Eva Burn came to love the outdoors as a child on a self-sufficient farm at Montana Slough, just south of the airport. With this interest she also became a great mountain hiker and believed one could only observe nature properly on foot. She also skied until the age of 75, and swam in Williamson’s Lake for 70 years.
Following high school, she attended what was called Normal School in Victoria for two years, where she learned teaching technique. She started teaching classes two weeks before turning 18, and was employed continuously thereafter in schools at Sicamous and at Revelstoke. She retired in 1975, having put 47 years before the blackboard.
I visited her in 1992, while travelling through Revelstoke on a book tour. She welcomed me into her home at 802 1st Street West, where she spent 65 years. It had been over 30 years since we last met, but she declared that she remembered me; an amazing possibility. My purpose was to express appreciation for her having inspired in me a lifelong interest in natural history, which in turn started my own career in the national and provincial parks. I brought proof—a children’s book I’d written about the temperate rainforests of the Pacific Northwest. A reporter from our dreaded competition, the Revelstoke Review, came to document the meeting, which was all the honour I could think to pay the old dear. We passed some hours of enjoyable conversation, and she was particularly proud to mention other of her students who had become biologists or accomplished in the sciences.
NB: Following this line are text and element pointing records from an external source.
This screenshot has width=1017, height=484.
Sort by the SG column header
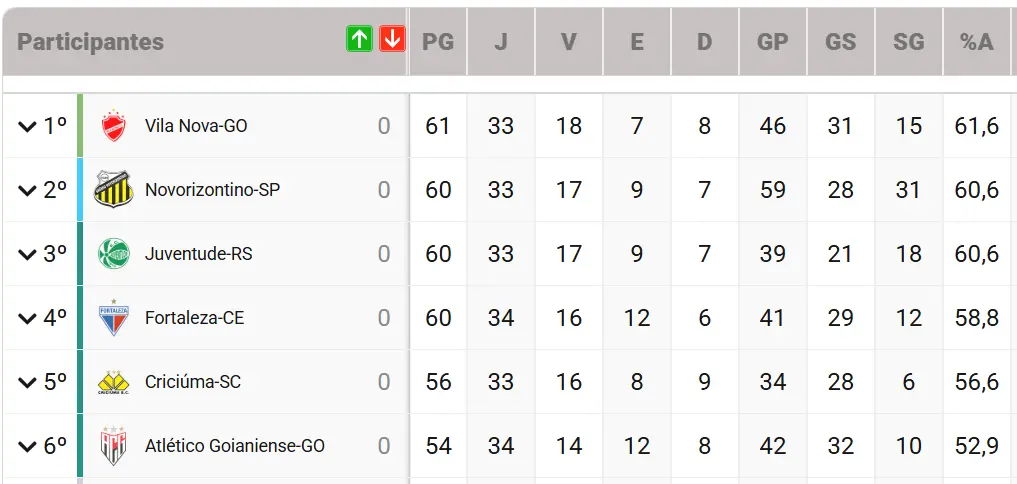[908, 42]
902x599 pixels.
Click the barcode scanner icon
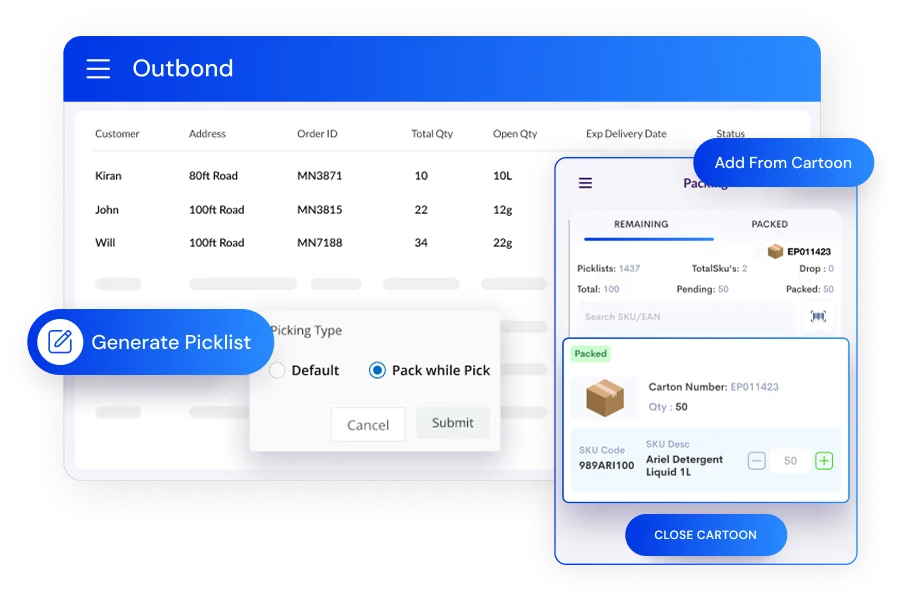coord(818,317)
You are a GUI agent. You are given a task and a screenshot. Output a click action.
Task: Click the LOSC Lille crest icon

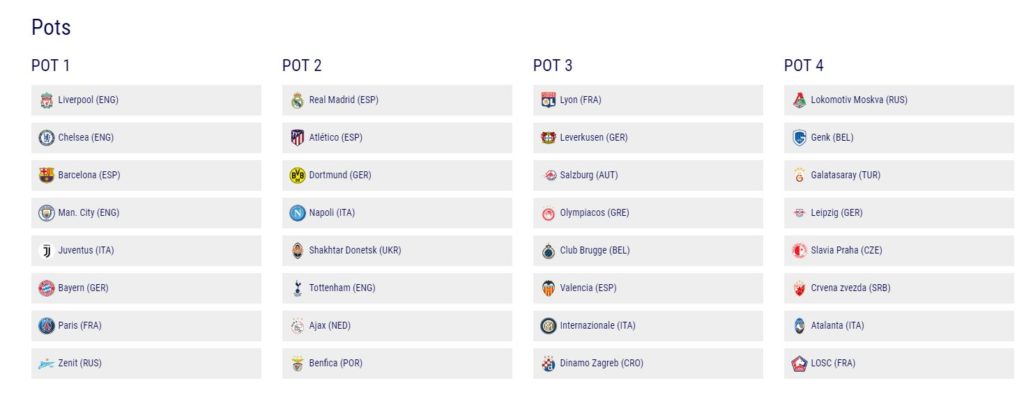[799, 364]
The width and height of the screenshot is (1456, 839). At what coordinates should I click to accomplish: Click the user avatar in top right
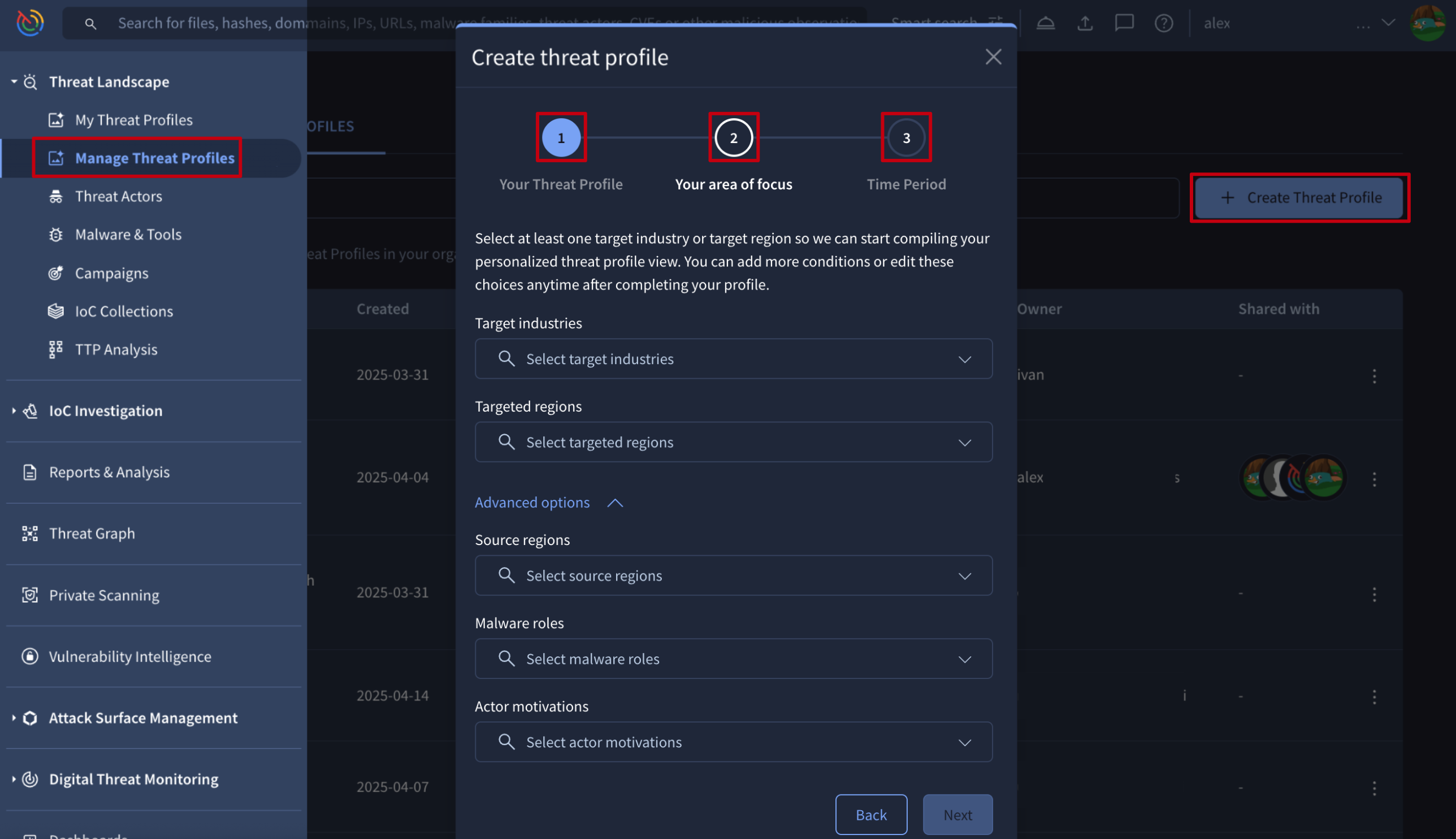tap(1428, 23)
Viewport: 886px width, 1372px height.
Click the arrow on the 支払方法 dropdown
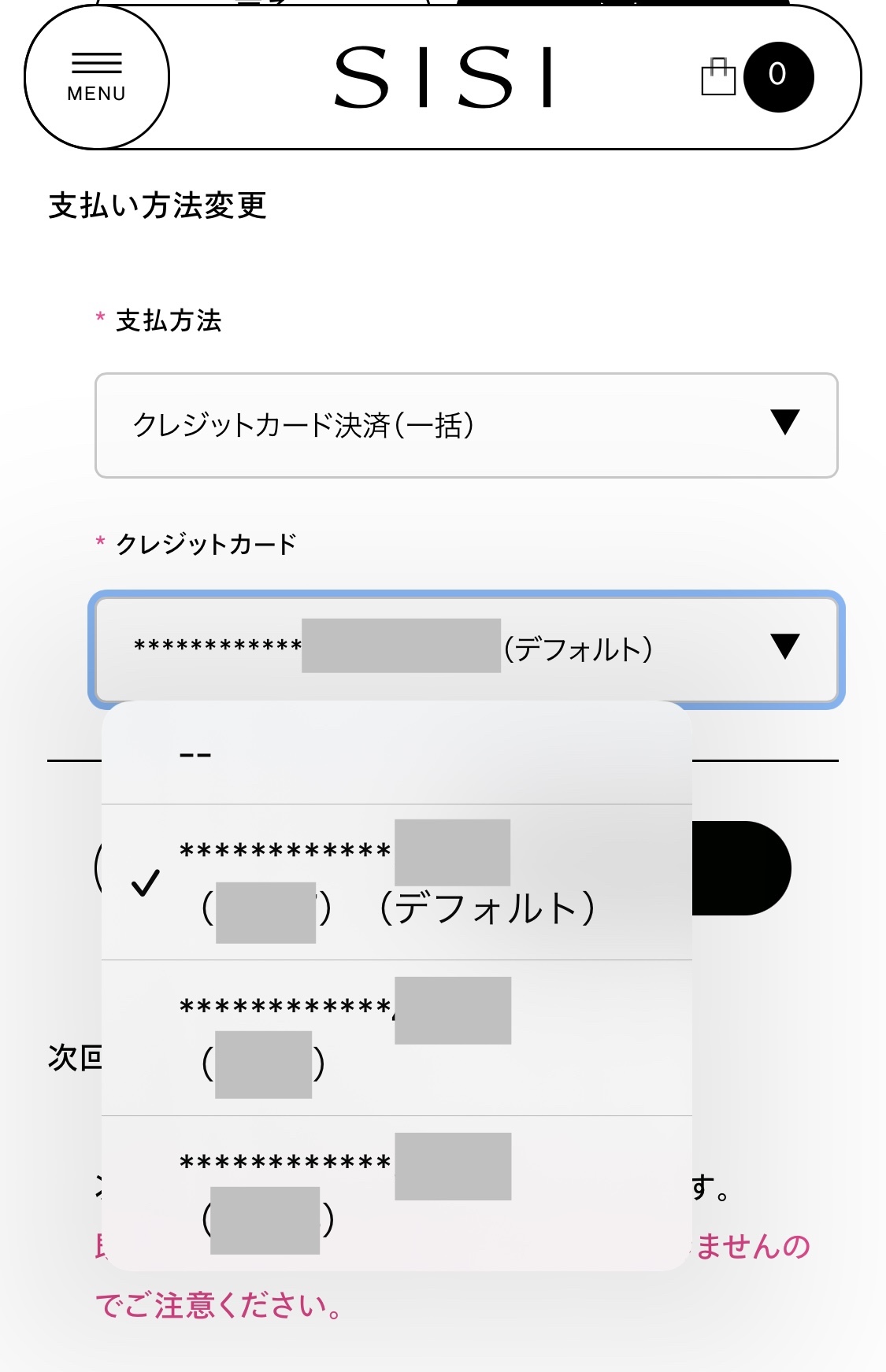coord(785,423)
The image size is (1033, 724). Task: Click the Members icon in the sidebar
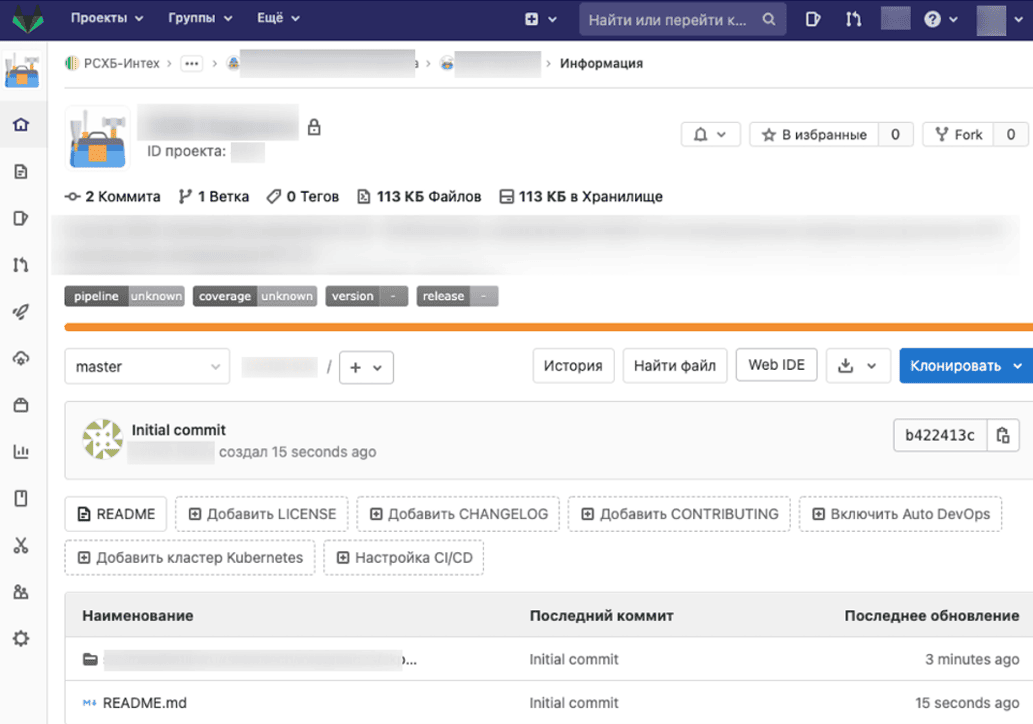(x=21, y=592)
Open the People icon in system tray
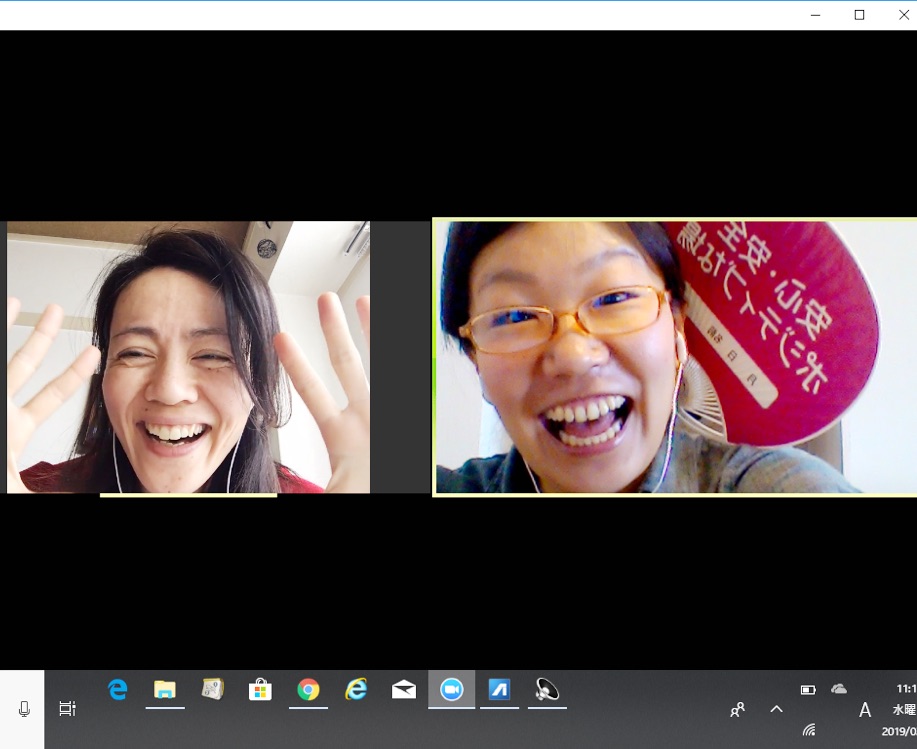The image size is (917, 749). pos(737,709)
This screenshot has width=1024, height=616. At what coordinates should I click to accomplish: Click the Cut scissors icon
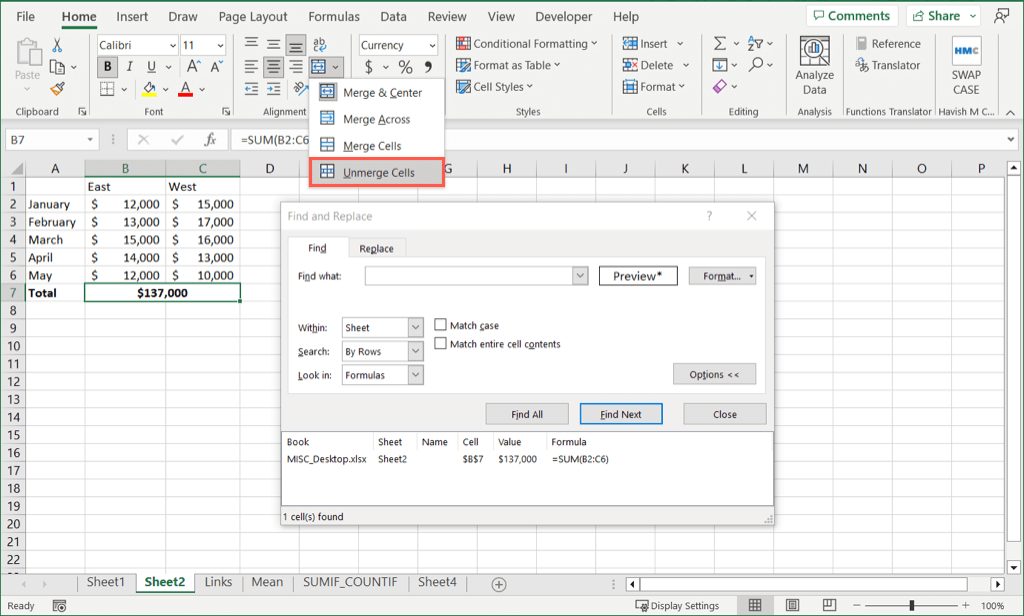coord(57,45)
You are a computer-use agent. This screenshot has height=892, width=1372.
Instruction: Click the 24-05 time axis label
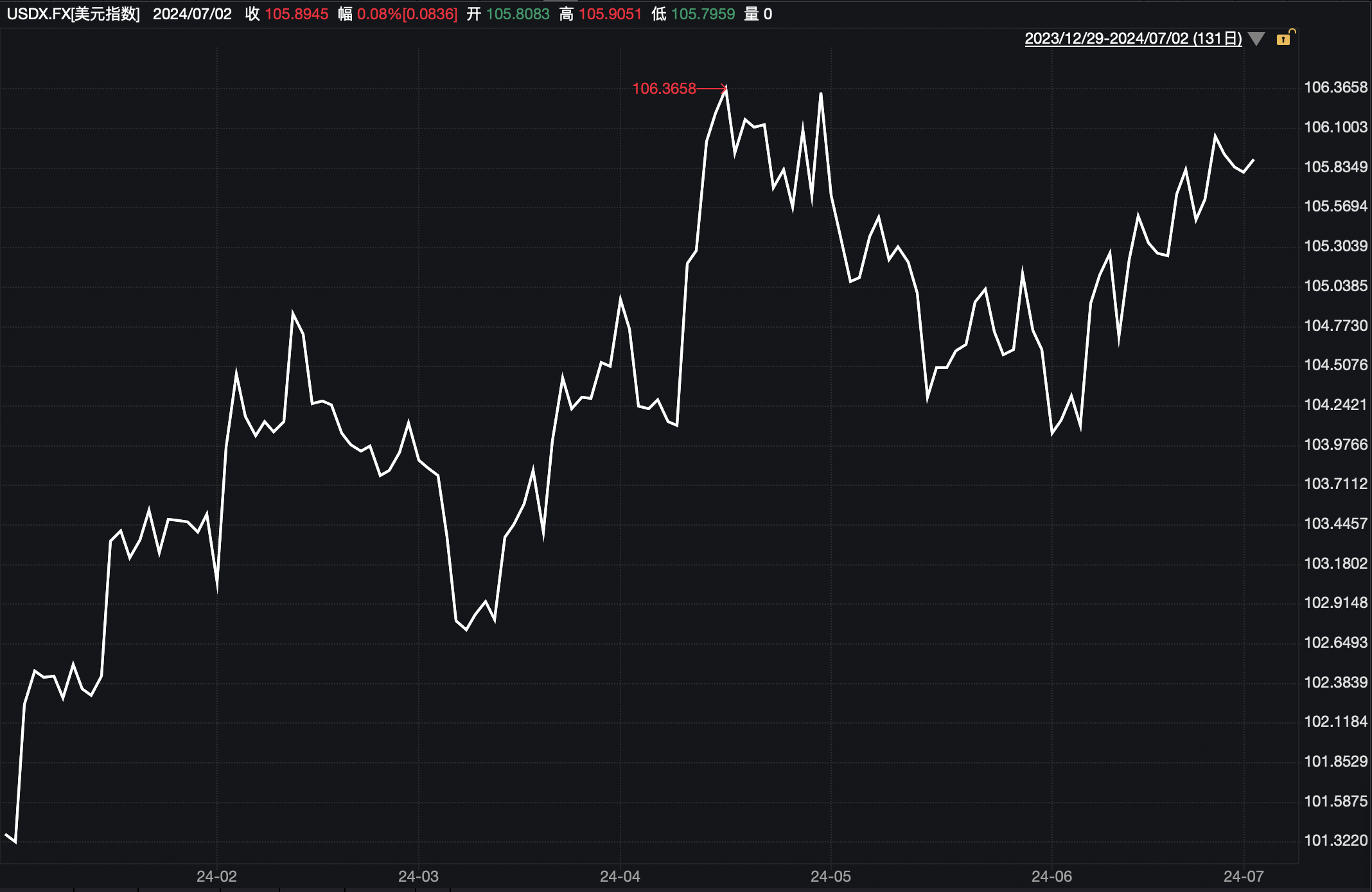point(831,876)
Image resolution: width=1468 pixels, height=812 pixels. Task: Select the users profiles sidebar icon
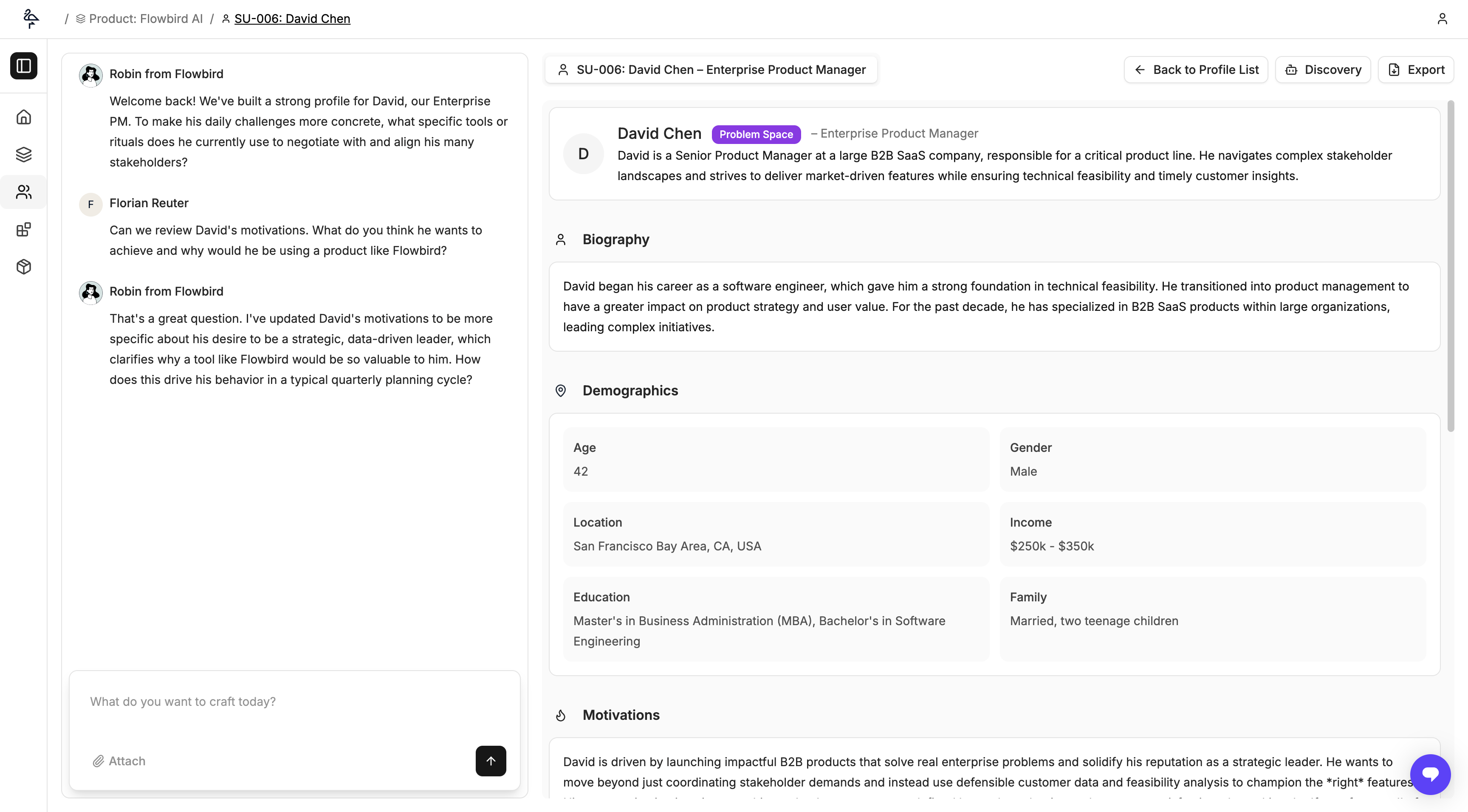(x=23, y=192)
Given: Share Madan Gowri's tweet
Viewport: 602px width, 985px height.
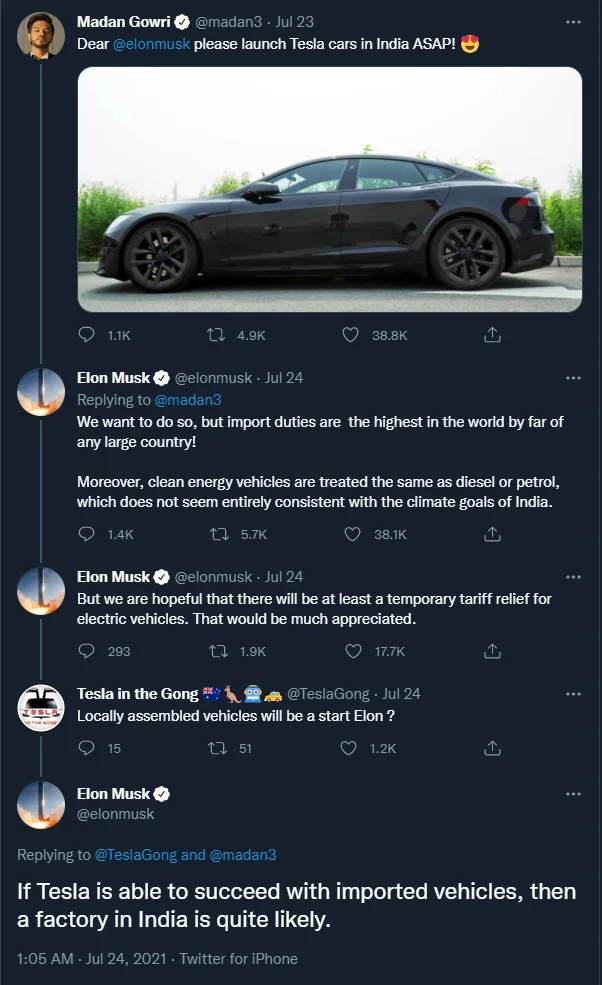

In whatever you have accomplished in life, likely there was a teacher who recognized and encouraged in you the germination of a seed of interest or talent. Our teachers are oft forgotten in life’s strivings; and yet they moulded, if not made us. Sometimes we think we did it all ourselves. Yes, it’s a paid role for them, but some touched us with their spirit or their dedication. Eva Burn did that for me. Before it’s too late, consider your own un-thanked mentors and make contact to tell them that they made a difference.